> **FRAGMENTO DEL DOCUMENTO**:
5. NUESTRA CRISIS FIN DE SIGLO. BALANCE DEL SIGLO XX: LAS MEDIAS TINTAS
Hay historiadores que llaman al siglo xx el «siglo corto» porque habría comenzado en 1914 y terminado en 1989, con la caída del muro de Berlín, acontecimiento emblemático del hundimiento del orden mundial basado en la confrontación de bloques económico-militares que conocemos como Guerra Fría. Una crónica de la mentira en el siglo xx hallaría material interminable en las historias de espías, tanto de las guerras calientes como de la Fría, especialmente de ésta, así como en la forma en que los respectivos Gobiernos de las potencias mundiales mintieron a sus ciudadanos y al resto del mundo en un sistema de deconstrucción de la verdad más o menos globalizado. Es cierto que ha podido haber asimetrías, pero los desarrollos tecnológicos que facilitaban la mentira en cualquiera de sus modalidades resultaron demasiado tentadores. Alexandre Koyré, en «La función política de la mentira moderna» (1943),[7] inicia su análisis afirmando: «Nunca se ha mentido tanto como ahora. Ni se ha mentido de una manera tan descarada, sistemática y constante». ¿Ha perdido un mínimo de actualidad, de verdad, esta afirmación? Muchos años después, Jacques Derrida, en una conferencia en que discutía la posibilidad de llevar a cabo una «historia de la mentira», recuperaba el texto de Koyré como una aportación fundamental a su objeto de reflexión, junto con otros de Hannah Arendt, justamente, los citados en nuestra antología. Destaca el filósofo francés la proximidad del primero de los ensayos de Arendt, «Verdad y política» (1964), a la tesis central que argumenta Koyré, a saber: que hay una forma específicamente moderna de mentir o de construir la mentira, vinculada a la técnica y al uso que de ella hicieron las formaciones políticas totalitarias. La cercanía entre ambos planteamientos, en efecto, existe. Derrida ignora, al parecer, que Arendt y Koyré eran amigos desde la estancia de la primera en París a comienzos de los años treinta y que, por fuerza, debían estar en contacto en torno a la fecha en que Koyré publica su artículo, 1943, porque ambos residían en Nueva York. Arendt había llegado desde Lisboa, después de huir de la Francia de Vichy, en 1941, y Koyré residía allí como exiliado.[8]
Volviendo a la conferencia de Derrida, dictada en París, en abril de 1997, lo que me interesa destacar es la plena coincidencia con los dos autores citados en cuanto a la especificidad moderna de la mentira, sobre todo, en política, insistiendo en un dato al que va a conceder mucha importancia en el curso de sus reflexiones: «En la modernidad la mentira habría alcanzado su límite absoluto, que habría llegado a ser “completo y definitivo”» («Ascensión y triunfo de la mentira»).[9] Derrida se muestra crítico con la concepción de la verdad, demasiado clásica a su juicio, de Arendt y Koyré, al referir la verdad a su dimensión de revelación, de contrastación con una realidad dada, mientras que habría que prestar atención a la dimensión realizativa[10] de la verdad. Entonces, la mentira se entendería menos en su relación con los hechos, que oculta o falsea, y más con el testimonio, es decir, con la intencionalidad consciente de sí que tiene que darse en el sujeto autor de mentiras. Ampliando la intuición de Koyré en el sentido de que el totalitarismo habría descubierto la dimensión pragmático-deconstructiva de la verdad, Derrida amplia la hipótesis: dada la dimensión realizativa que sin duda caracteriza a la verdad moderna, ésta nos incita a tomar decisiones frente a «una problemática interpretativa y activa —realizativa—, en virtud de la cual, la verdad, tanto como la realidad, no es un objeto dado de antemano que sólo se trataría de reflejar adecuadamente». Pero al mismo tiempo insiste, con razón, en la novedad que han traído consigo las últimas innovaciones tecnológicas en cuanto al estatuto de la imagen. Tendríamos, entonces, que el diagnóstico sobre las prácticas totalitarias de la verdad «podría extenderse ampliamente a ciertas prácticas actuales de supuestas democracias en la época de una cierta hegemonía capitalístico-tecnomediática» (p. 78).

> **ENTRADAS MOSTRADAS**:
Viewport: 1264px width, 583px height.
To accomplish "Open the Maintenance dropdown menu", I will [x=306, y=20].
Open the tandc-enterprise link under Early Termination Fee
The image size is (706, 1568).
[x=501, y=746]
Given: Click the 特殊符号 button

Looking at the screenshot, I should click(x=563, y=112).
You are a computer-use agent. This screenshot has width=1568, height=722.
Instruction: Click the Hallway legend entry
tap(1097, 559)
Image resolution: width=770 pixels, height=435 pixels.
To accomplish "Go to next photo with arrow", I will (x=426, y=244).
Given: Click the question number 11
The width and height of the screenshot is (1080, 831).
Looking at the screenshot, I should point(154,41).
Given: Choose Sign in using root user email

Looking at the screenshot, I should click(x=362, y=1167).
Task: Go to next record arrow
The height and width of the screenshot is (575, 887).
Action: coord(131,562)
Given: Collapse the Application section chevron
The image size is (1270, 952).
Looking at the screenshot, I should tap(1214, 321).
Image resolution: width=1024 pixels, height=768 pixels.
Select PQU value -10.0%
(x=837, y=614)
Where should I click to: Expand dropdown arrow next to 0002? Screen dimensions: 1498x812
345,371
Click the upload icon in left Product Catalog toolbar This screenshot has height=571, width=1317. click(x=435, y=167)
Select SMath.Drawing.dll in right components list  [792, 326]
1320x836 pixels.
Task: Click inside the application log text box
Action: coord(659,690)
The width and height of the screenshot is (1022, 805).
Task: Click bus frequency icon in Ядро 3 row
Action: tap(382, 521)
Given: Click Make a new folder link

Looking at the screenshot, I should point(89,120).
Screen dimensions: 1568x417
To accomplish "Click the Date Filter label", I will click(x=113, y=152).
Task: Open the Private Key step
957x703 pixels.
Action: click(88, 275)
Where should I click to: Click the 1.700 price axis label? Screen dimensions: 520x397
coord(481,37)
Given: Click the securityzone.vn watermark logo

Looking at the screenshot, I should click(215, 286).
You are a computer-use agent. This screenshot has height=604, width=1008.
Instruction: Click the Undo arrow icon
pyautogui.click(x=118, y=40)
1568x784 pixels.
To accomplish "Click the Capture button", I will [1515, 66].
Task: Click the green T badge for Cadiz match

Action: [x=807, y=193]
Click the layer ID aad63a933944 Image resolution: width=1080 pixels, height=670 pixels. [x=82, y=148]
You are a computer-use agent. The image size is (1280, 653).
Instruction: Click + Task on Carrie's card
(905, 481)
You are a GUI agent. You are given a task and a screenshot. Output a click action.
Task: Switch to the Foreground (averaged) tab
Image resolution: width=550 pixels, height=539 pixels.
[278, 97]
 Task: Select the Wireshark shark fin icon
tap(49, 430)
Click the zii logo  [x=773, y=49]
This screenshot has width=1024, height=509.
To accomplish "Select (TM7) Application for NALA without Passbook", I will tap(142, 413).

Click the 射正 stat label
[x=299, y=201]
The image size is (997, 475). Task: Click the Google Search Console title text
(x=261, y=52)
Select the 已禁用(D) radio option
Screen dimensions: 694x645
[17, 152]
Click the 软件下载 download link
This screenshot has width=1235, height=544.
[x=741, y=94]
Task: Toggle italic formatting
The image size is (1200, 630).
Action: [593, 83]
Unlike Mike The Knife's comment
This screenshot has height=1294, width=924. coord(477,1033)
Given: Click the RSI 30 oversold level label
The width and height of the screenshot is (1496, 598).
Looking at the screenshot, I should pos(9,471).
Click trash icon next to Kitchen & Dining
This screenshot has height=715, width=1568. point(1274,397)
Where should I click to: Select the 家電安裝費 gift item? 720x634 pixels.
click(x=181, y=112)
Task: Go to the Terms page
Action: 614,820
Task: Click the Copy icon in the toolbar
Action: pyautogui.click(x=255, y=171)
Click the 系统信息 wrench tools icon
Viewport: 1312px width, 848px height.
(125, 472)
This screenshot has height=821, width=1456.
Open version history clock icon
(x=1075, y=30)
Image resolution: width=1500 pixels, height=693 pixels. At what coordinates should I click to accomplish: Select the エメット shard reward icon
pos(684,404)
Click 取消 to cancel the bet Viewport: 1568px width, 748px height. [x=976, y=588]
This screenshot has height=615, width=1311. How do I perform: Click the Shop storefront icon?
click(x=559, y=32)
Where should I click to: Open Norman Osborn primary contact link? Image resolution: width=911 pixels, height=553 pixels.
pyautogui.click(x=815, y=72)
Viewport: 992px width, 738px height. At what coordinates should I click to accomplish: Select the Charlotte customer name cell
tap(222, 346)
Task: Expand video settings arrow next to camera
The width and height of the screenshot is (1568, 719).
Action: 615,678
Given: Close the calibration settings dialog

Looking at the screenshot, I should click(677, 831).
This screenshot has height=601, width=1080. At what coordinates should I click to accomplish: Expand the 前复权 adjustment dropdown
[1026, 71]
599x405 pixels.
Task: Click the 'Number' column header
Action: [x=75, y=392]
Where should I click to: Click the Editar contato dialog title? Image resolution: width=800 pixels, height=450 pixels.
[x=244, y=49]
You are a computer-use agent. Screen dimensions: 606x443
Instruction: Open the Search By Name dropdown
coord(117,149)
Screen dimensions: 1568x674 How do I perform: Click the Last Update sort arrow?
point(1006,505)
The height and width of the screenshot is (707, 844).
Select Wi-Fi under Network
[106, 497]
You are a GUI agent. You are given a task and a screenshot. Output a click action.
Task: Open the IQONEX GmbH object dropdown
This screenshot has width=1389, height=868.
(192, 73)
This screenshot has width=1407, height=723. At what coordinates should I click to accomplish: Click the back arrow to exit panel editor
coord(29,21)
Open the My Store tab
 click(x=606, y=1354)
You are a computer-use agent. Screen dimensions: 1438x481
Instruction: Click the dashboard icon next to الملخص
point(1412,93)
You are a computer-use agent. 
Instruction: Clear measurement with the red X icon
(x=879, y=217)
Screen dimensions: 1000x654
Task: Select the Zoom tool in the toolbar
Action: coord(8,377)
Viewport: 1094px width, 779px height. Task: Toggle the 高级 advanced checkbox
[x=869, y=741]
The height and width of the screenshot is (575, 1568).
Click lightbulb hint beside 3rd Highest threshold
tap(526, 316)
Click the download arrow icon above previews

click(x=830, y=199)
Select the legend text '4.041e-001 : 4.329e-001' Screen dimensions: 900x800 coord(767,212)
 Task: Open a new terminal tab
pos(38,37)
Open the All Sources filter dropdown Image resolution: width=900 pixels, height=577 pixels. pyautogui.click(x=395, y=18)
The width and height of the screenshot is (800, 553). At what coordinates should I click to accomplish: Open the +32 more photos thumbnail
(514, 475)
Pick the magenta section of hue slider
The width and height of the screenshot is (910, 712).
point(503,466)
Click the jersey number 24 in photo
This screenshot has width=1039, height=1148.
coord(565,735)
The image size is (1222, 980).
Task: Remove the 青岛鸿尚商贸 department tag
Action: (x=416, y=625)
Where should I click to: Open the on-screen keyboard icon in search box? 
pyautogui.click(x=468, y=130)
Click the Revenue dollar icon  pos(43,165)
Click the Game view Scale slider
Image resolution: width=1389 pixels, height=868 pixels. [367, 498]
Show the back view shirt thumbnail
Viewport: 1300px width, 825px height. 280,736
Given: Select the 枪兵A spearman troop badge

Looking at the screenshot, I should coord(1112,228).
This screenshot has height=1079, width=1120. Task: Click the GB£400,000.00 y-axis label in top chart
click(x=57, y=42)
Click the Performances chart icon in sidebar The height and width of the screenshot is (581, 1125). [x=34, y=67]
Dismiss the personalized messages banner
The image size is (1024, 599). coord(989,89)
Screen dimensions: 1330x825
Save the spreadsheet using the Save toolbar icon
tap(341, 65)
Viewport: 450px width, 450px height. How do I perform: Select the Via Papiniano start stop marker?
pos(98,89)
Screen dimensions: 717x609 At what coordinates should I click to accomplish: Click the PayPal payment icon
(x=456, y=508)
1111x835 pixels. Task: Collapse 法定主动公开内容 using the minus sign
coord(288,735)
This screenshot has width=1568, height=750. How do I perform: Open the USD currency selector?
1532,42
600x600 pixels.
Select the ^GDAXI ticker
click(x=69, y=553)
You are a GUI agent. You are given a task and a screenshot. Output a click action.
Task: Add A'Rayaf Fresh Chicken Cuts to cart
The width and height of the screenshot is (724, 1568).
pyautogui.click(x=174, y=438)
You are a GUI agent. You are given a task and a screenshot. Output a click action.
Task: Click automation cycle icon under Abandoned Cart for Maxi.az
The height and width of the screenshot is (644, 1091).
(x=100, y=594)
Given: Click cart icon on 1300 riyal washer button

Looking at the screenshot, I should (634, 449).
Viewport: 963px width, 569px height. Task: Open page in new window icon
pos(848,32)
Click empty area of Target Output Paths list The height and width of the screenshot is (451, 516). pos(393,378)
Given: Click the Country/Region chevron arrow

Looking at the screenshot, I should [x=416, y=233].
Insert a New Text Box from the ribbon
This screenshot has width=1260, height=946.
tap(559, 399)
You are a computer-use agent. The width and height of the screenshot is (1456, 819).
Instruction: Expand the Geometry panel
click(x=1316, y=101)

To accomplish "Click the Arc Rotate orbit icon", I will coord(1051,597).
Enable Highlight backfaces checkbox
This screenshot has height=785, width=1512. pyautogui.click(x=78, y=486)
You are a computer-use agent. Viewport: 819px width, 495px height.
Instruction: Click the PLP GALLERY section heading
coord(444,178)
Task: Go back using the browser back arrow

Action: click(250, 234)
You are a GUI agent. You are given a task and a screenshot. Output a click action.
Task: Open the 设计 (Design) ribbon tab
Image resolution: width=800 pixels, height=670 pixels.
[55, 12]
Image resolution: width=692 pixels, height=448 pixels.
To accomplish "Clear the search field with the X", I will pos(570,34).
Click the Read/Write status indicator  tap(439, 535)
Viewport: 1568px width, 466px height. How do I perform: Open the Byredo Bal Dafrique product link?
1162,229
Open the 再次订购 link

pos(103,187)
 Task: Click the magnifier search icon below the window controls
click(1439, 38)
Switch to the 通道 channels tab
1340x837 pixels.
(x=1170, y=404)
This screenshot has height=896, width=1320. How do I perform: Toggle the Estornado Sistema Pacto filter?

> **QUÉ SE PIDE**: Enumera, en el orden en que aparecen por primera vez, todos los años distintos escritos con cuatro cifras en el fragmento sobre la mentira en la política moderna.

> **RESPUESTA AL EJERCICIO**: 1914, 1989, 1943, 1964, 1941, 1997